I admire the dedication of people of other faiths. On being shown round a mosque in Southampton, I heard from the imam about their faith, about the sacrificial giving of money, about fasting, about praying towards Mecca five times a day – so dedicated. I admire the tenacity of the Jehovah’s Witnesses knocking on doors, taking time to do Bible studies with people. I have been reading a book about the Amish people, and their determination to follow God, to focus on him and to renounce all worldly things is staggering. I can’t believe what these people believe, but I do admire their living for God and serving him in the ways they do.
How do I, in my Christian faith, show such dedication and allow God to be the focus of my life? This is not primarily about trying to be better – telling people more about Christ, making sure I help at the Nightshelter – though these things may happen. As Christians we are able to know God for ourselves, know his love for us, and the only way we can do that is by opening ourselves more and more to him, giving him time to make himself known to us in prayer and praise, in silence and words. Because as we come to know God more, as we come to know more of his love, then that love emanates from us: in word, in deed, in presence.

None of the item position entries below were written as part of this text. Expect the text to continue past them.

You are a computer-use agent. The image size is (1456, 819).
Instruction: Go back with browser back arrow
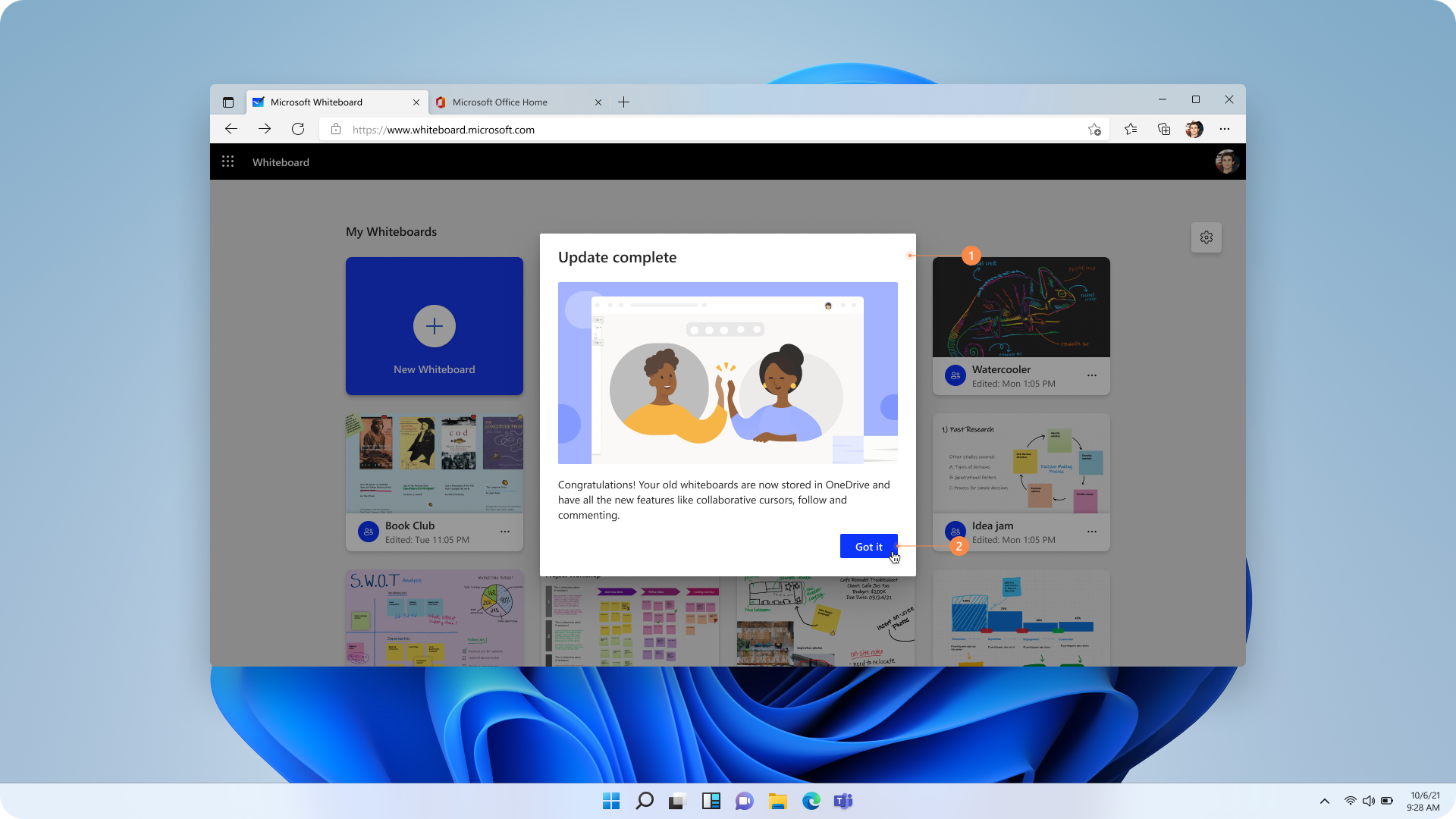231,129

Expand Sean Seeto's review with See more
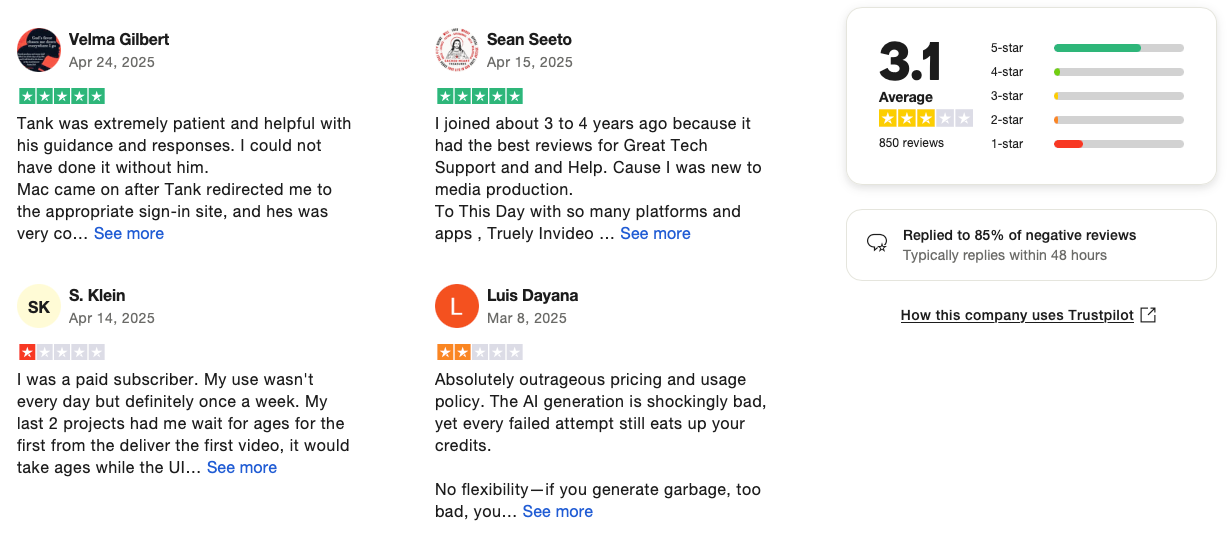click(655, 233)
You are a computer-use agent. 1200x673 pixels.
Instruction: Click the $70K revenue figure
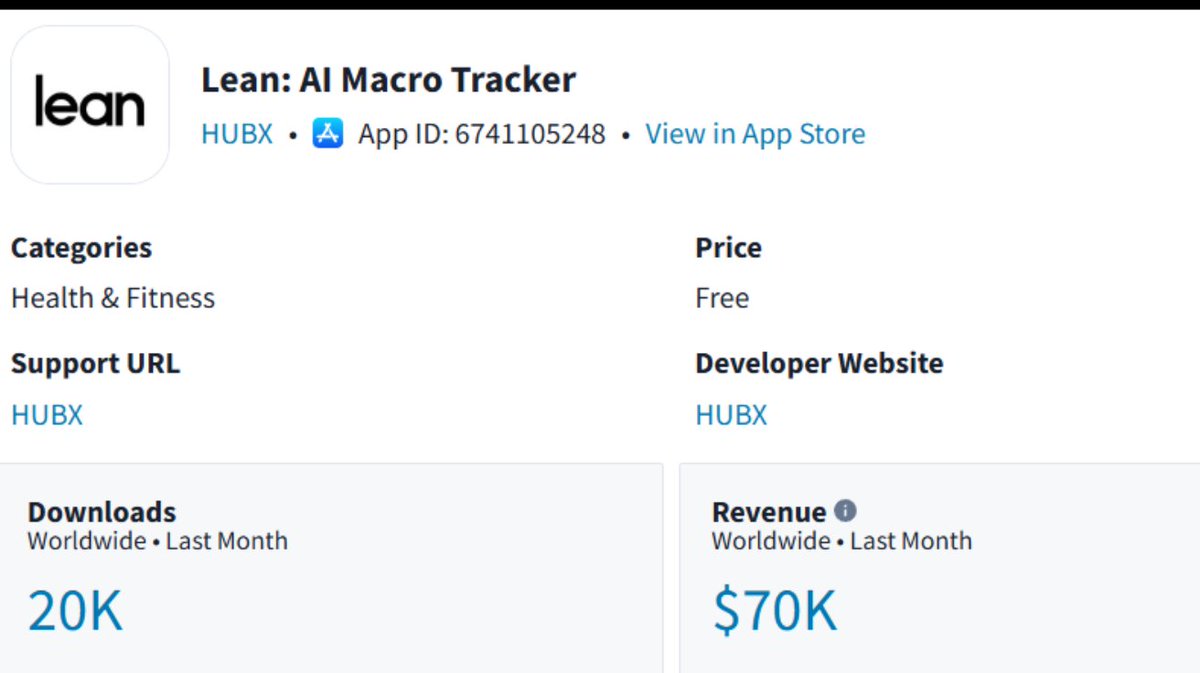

Getting ready, preparing. When we prepare for a special occasion we take great care that everything is just right, that we are completely ready to go, and we have an expectation of a good time. Do we take as much care and have as much expectation in preparing for Christ’s coming? Our preparations should not be feverish but calm, peacefully thinking, what more can I do to allow Christ to be more real to me and, therefore, to others around me? What more can I do to allow Christ’s love to fill me and so overflow like ripples of water to others. Not being complacent in my faith, but always moving on.
We can never make ourselves fully ready to receive Christ, but we can make space for him to come into our hearts with his love. I finish with the refrain from a familiar hymn: ‘O come to my heart, Lord Jesus, there is room in my heart for thee’. Amen.